I’ve met Chely a couple of times and I really like her. So I’ll just say that I like her as a person and I think she’s genuine. I think she got to a point where she said, “Screw it. I need to live my life.” But it’s pretty amazing.

The country world is a hard one. It’s interesting because so many queer people listen to country music. I live in a rural area and all the gay people I know [here], that’s all they listen to. It’s kind of a drag when they don’t feel comfortable at those shows and I think with Chely it’s going to start changing. It’s going to be slow, but still.

AE: Do you think it’s easier now for a musician to be openly gay then it was when you first began performing?
Yes, definitely. It just is. And I don’t think it’s because radio is friendlier to gay people or something that, but culturally people in the country are becoming more aware. We have more allies and so we get braver about it.

When Emily and I were coming up, we were scared. It took us a while to figure out how to deal with that on our own — not like what should we say to the press, but more like how do we feel about ourselves and what do we want to be and should we just be who we are and that’s OK? Now the generations that are coming up, people in their teens and twenties and even younger, they don’t really care that much. Even the religious kids don’t care that much. They’re thinking about other things — not whether people are gay or not.

AE: Was there ever a time when you and Emily were asked to be closeted?
Not by the label. They didn’t have to ask us. We were scared enough. I mean, we’re so out in our community, but it took us a while to be brave enough to talk about it. I do remember the [label] screening out gay interviews and I found out about it and it bummed me out. It really bummed me out. We talked to them and just said that these are important interviews and we want to do them so don’t screen them out. It changed after that.

I spoke with somebody I trusted at the label and they took it seriously so things started to shift. We started Honor the Earth in the early ’90s and were doing a lot of native activism and interestingly enough our queer activism revved up too. We were learning real grass root models from those activists and it helped us.

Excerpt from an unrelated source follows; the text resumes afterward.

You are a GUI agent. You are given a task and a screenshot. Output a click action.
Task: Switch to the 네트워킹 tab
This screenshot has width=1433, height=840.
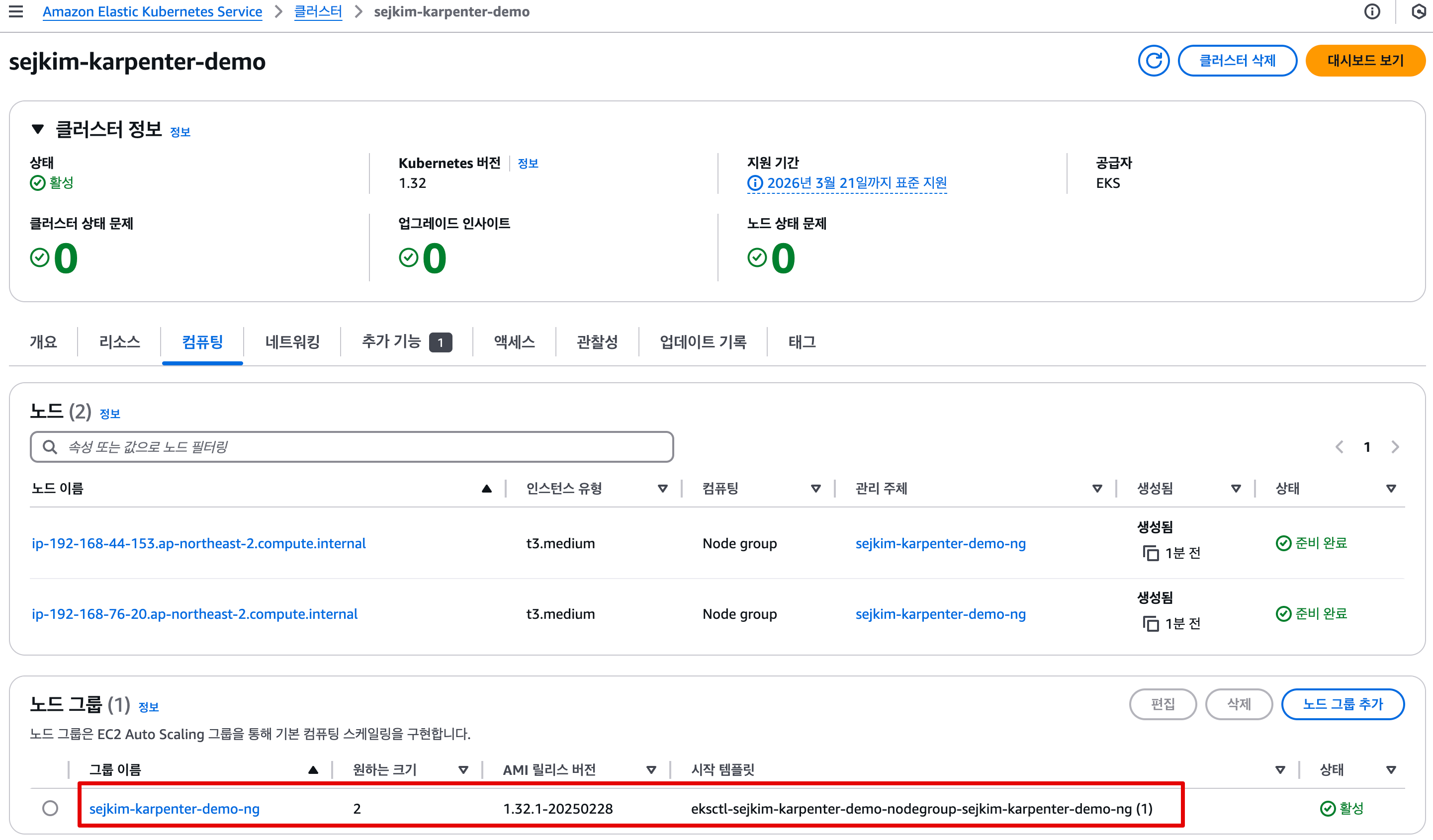click(292, 341)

AE: I like the advocacy link on the Indigo Girls’ website that states, “This is the place to get you in gear to be a punk ass patriot and a happier human being.” Has advocacy always been a part of your music and life?
It wasn’t something we thought about with our music as much as it was a part of our lives. In high school we were really involved in student government and from the very beginning we did little community benefits — very basic, like Meals on Wheels and [working with] people with HIV, small soup kitchen or homeless shelter projects. We built on that. As our world expanded, we expanded what we do and created an infrastructure for it.

AE: When you look back on the past two decades of writing and playing music, is there a song that you’re particularly proud of? A song that when you listen to it, you sit back and say, “I can’t believe I wrote that”?
[Laughs] "Hum."

AE: I read an interview where you talked about how when you began to write and perform music on your own it changed the way thought about composing and made you a more disciplined songwriter. I thought that was an interesting observation about how an artist continues to grow throughout their career.
AR: Yeah, the song “Sugar Tongue,” which is on the live record, is definitely a song I would say that about because it popped out, it stood out from my style and showed me that I was stretching. But it’s hard to have perspective about that kind of stuff.

AE: Well, this last question might also challenge you on perspective. If they were to make a film about the Indigo Girls, what actors do you think should play you and Emily?
Oh wow. [Laughs] OK, I think Meryl Streep should play Emily. Ashley Judd, maybe.

AE: I like it.
And I’d probably want a guy to play me because I think of myself as a guy so much more than a girl.

AE: OK, that’s allowed. What guy?
I have no idea. [Laughs] I’m a big Johnny Depp fan so of course I’d have to say him. And if it had to be a woman — no, it’d have to be a guy, that much I can say — a guy in drag.

AE: Does he have to be in drag?
Just a little drag.

AE: OK, Johnny Depp in just a little drag. You got it.